In one sense, this is a blessing. It gives a sense of legitimacy to some things that might otherwise be considered entirely self-indulgent---like traveling for three weeks through Europe. It also provides a silver lining to even the worst situations. The deepest pain can be accepted because it makes you able to reproduce that pain in a way that others who have felt it will identify with and others who haven't will be able to gain a sense of it from. For me, it will allow me to do a lot of things I would love to do anyway, like go on a tallship cruise or learn how to swordfight, and call it work.

In another sense, however, this is a curse. For me personally it requires stretching my boundaries a lot further than I particularly enjoy doing. Traveling through Europe for three weeks was amazing in some senses and profoundly uncomfortable and difficult in others. And the kicker is that the discomfort and difficulty were as important for my writing as the amazingness.

Knowing what it's like to be a stranger in a strange land, to feel alone even when surrounded by others, to miss people so intensely that the world itself seems to turn to gray, and to be cold, wet, and lost are as important as knowing what it's like to look out from a castle wall over a sunlit river valley, hike through an emerald green forest in a snowstorm, or walk through the ruins of a two-thousand year old civilization, but the latter are a lot more enjoyable than the former.

There are other things that will be more difficult for me but that I must experience nonetheless. I should really find a time to push my body to the brink of complete exhaustion, seeing as I make my characters do it so often, and as much trauma as I've had trying to ride horses in the past, I need to learn how to do it if I ever want my characters to.
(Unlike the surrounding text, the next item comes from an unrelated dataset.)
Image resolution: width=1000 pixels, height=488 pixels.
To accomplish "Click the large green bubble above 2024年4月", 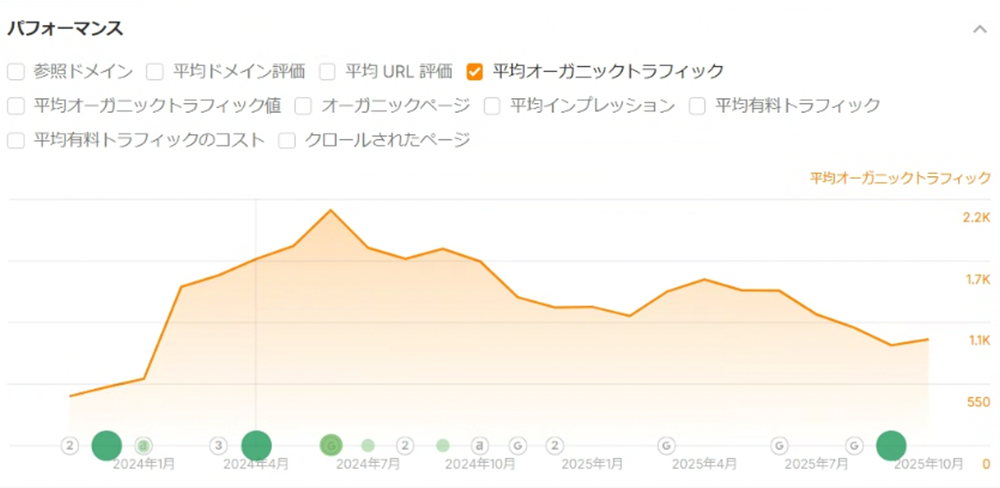I will 257,446.
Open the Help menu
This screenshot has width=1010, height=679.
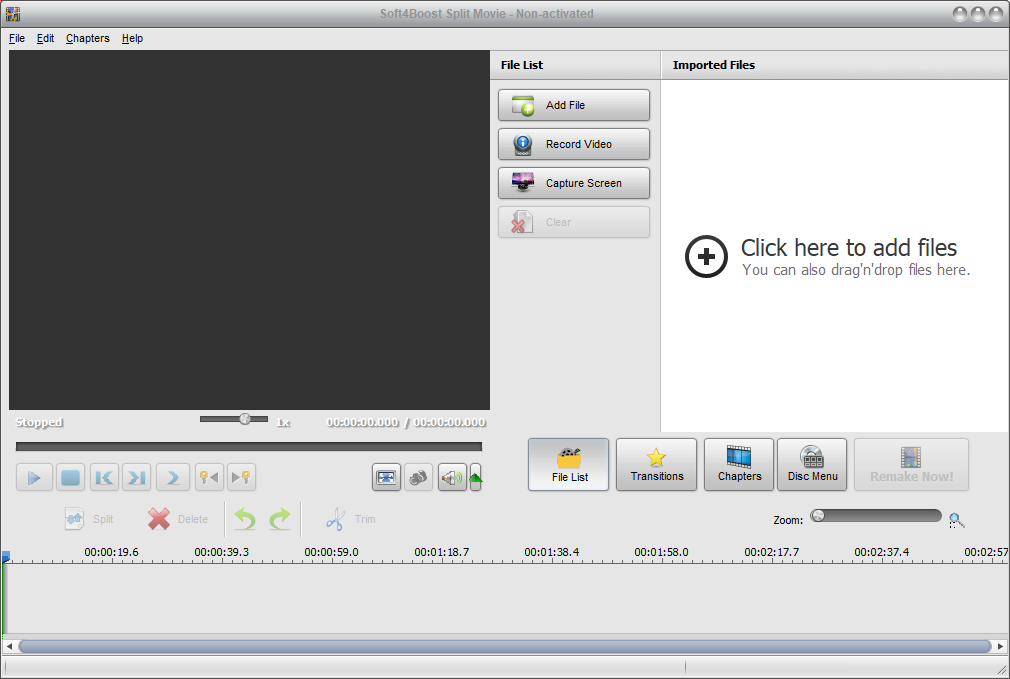[132, 38]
Even the aforementioned tallship cruise and swordfighting will not be completely enjoyable. Both of those things entail certain hardships in and of themselves, which is part of the reason they must be experienced, and anytime I'm in a situation I need to write about later there's a great mental drain just from trying to remember every sensation so acutely that I can reproduce it on the page in any way I like, whenever I need it.

I don't know that every author does these things, or even if they're completely necessary. But for me my writing has become the great work of my life, and everything else is subsumed to it. In order to be great, as I aspire to be, that is necessary. But it is not easy, it is not always enjoyable, and it is not always what I want to do. The amount of work that will be necessary to realize my dreams astounds me, and the realization that I will have to continue to do that work for the next ten or twenty years at least (if all goes according to plan) can at times be a very daunting one.

I know many writers have felt like this before, have dedicated themselves like this and have felt burdened at times by that dedication, but I wonder how many writers of fantasy have done it, and how it worked out for them. If anyone knows anything on that topic, I'd be curious to hear about it.